Zplot = np.copy(Xplot)
for i in range(nb_points):
    for j in range(nb_points):
        Zplot[i][j] = np.exp(-log_p(np.array((Xplot[i][j], Yplot[i][j]))))

plt.imshow(Zplot, alpha = 0.9, extent = grid_plot, cmap='Blues', origin='upper')
plt.plot(samples_ind[:,0], samples_ind[:,1], '.', color='orange', alpha = 0.1, label = 'RW Metropolis-Hastings samples')
plt.legend();

In [None]:
fig = plt.figure(figsize=(6,6))
plt.plot(samples_ind[:,0], alpha = 0.5, label = 'RW Metropolis-Hastings trajectory, 1st coordinate')
plt.plot(samples_ind[:,1], alpha = 0.5, label = 'RW Metropolis-Hastings trajectory, 2nd coordinate')
plt.legend();

#### <font color=darkorange> Metropolis Adjusted Langevin algorithm (MALA) </font>


``Objective target density:`` $\pi$.

At each iteration $k\geqslant 0$, generate $Z_{k+1} \sim X_k + \frac{\sigma}{2}\nabla\log\pi(X_k) + \sigma \varepsilon_{k+1}$.

Set $X_{k+1} = Z_{k+1}$ with probability $\alpha(X_k,Z_{k+1})$ and  $X_{k+1} = X_k$ with probability $1-\alpha(X_k,Z_{k+1})$, where 

$$
\alpha(x,y) = 1\wedge\frac{\pi(y)}{\pi(x)}\frac{q(y,x)}{q(x,y)}\,,
$$

where $q(x,y)$ is the Gaussian pdf with mean $x + \frac{\sigma}{2}\nabla\log\pi(x)$ and variance $\sigma^2 I_d$.

#### Question 5

- Write the Metropolis Adjusted Langevin algorithm loop with target distribution $\pi$.
- Display the trajectory of the Markov chain.
- Display the histogram of the Markov chain as long as the target density.

In [None]:
def MALA_monte_carlo(n_samples, log_prob, initial_state, step_size = 0.1):
    """
    Inputs
    ----------
    n_samples: number of samples to return
    log_prob: opposite of the loglikelihood to sample from
    initial_state: initial sample
    step_size: standard deviation of the proposed moves
    
    Outputs
    -------
    samples: samples from the MCMC algorithm
    accepted: array of 0 and 1 to display which proposed moves have been accepted
    """
    initial_state = np.array(initial_state)

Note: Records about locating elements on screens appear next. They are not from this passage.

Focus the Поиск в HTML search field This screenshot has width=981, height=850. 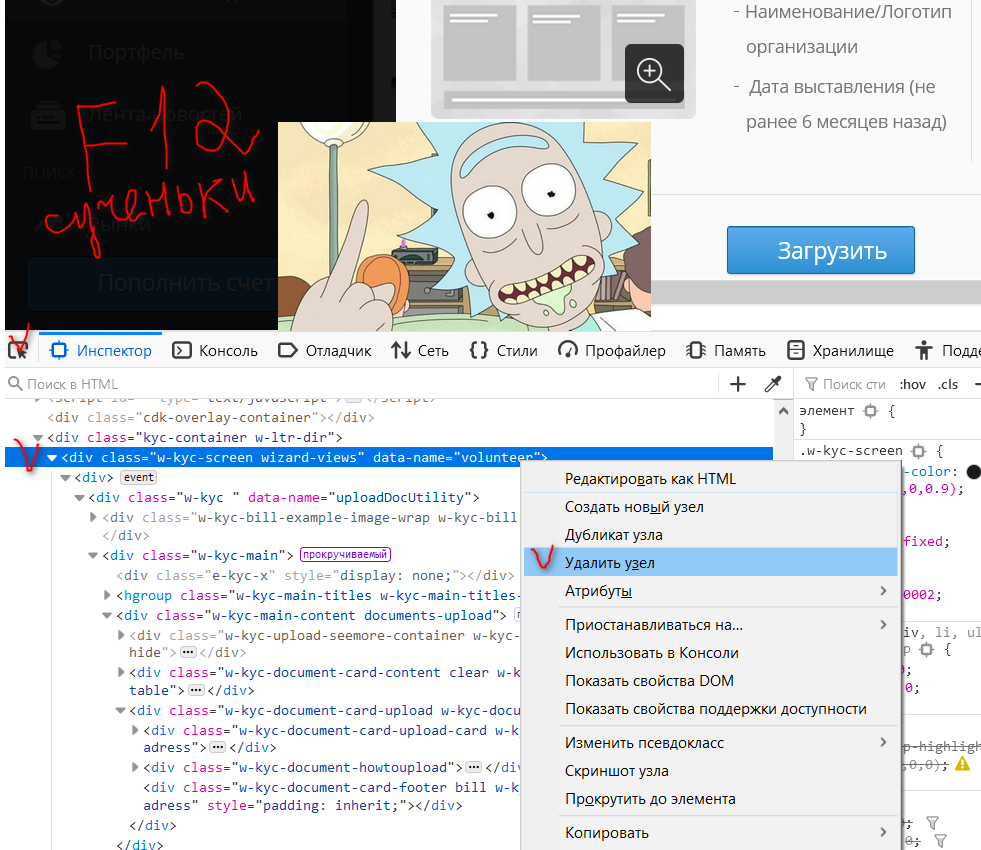[x=360, y=384]
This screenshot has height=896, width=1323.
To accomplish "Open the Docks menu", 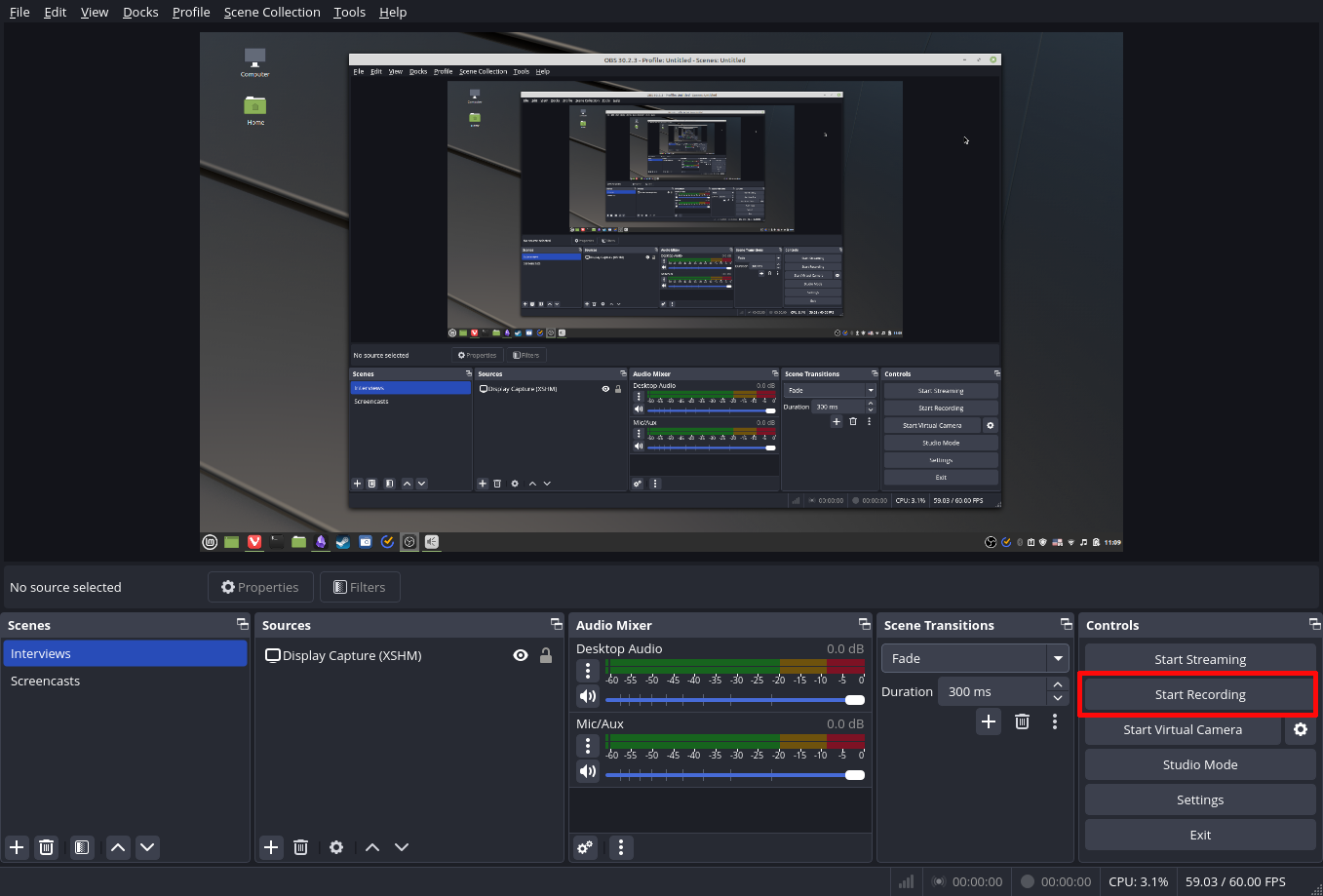I will [x=139, y=12].
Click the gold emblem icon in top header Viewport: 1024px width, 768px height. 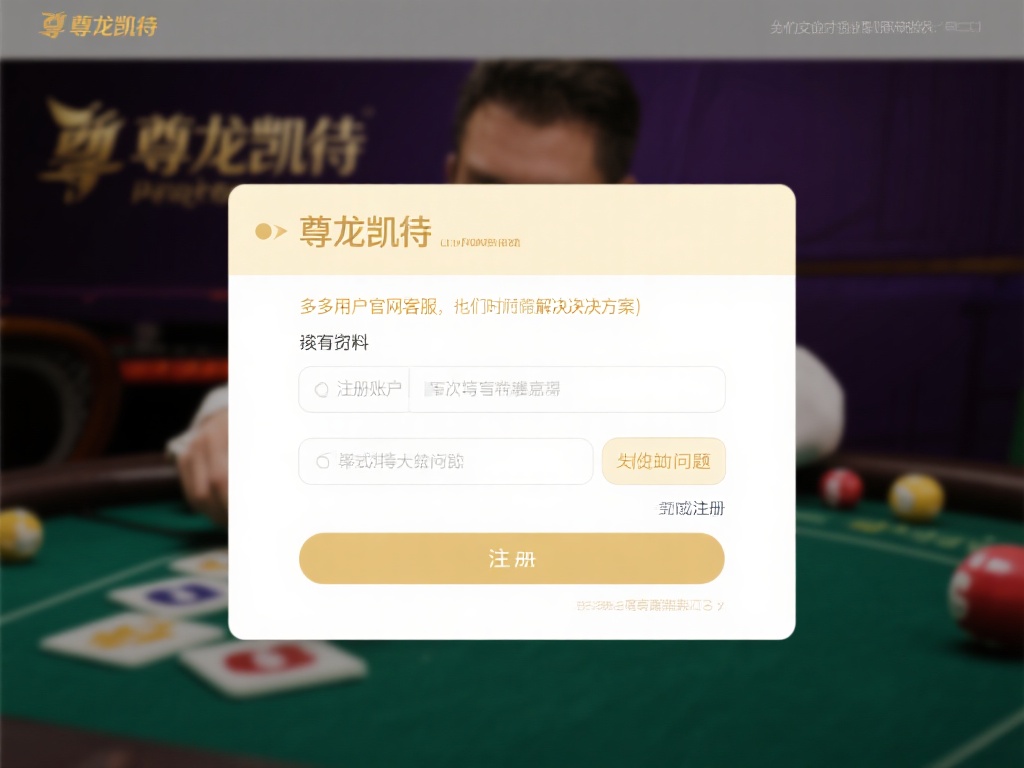(x=52, y=25)
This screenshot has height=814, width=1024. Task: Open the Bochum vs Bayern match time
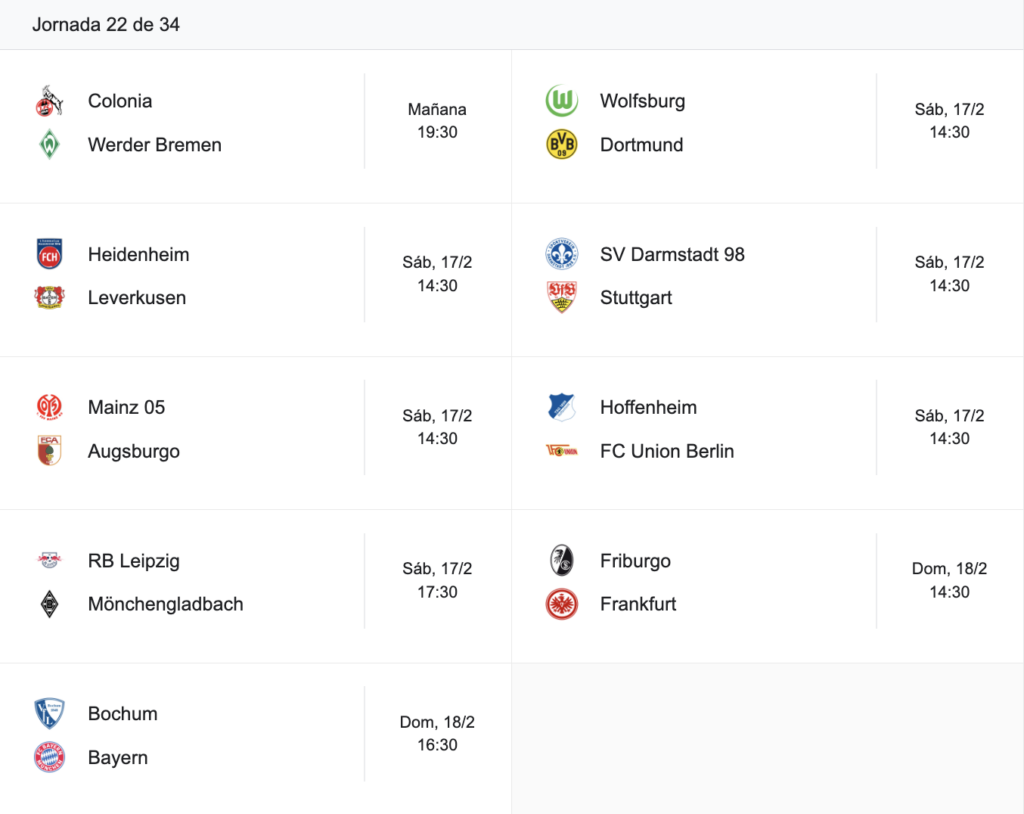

    gradV = grad(log_prob)

    samples  = [initial_state]
    accepted = []

    size = (n_samples,) + initial_state.shape[:1]
    
    # random variable to sample proposed moves
    epsilon = st.norm(0, 1).rvs(size)
    
    for noise in tqdm(epsilon):
        
        grad_new = gradV(samples[-1])
        mean_new = samples[-1] - 0.5*step_size*grad_new
        
        q_new    = mean_new + step_size*noise
       
        grad_y   = gradV(q_new)
        mean_y   = q_new - 0.5*step_size*grad_y
        
        # acceptance rate
        old_log_p = log_prob(samples[-1]) + 0.5*np.dot(q_new-mean_new,q_new-mean_new)/(step_size**2)
        new_log_p = log_prob(q_new) + 0.5*np.dot(samples[-1]-mean_y,samples[-1]-mean_y)/(step_size**2)
        
        if np.log(np.random.rand()) < old_log_p - new_log_p:
            samples.append(q_new)
            accepted.append(True)
        else:
            samples.append(np.copy(samples[-1]))
            accepted.append(False)

    return (np.array(samples[1:]),np.array(accepted),)

In [None]:
mu1 = 2*np.ones(2)
cov1 = np.array([[1., 0.5],
                [0.5, 1.]])
mu2 = -mu1
cov2 = np.array([[1., -0.1],
                [-0.1, 1.]])

mu3 = np.array([-1.5, 2.2])
cov3 = 0.8 * np.eye(2)

log_p = mixture([multi_gauss(mu1, cov1), multi_gauss(mu2, cov2), multi_gauss(mu3, cov3)], [0.3, 0.3, 0.4])

In [None]:
n_samples = 20000
step_size = 0.2
samples_Mala, accepted_Mala = MALA_monte_carlo(n_samples, log_p, np.random.randn(2), step_size)

In [None]:
fig = plt.figure(figsize=(8,8))

plt.imshow(Zplot, alpha = 0.9, extent = grid_plot, cmap='Blues', origin='upper')
plt.plot(samples_Mala[:,0], samples_Mala[:,1], '.', color='orange', alpha = 0.1, label = 'MALA samples')
plt.legend();

In [None]:
fig = plt.figure(figsize=(6,6))
plt.plot(samples_Mala[:,0], alpha = 0.5, label = 'MALA trajectory, 1st coordinate')
plt.plot(samples_Mala[:,1], alpha = 0.5, label = 'MALA trajectory, 2nd coordinate')
plt.legend();

#### Question 6
Compare all MH versions when the target $\pi$ is a mixture of Gaussian distributions.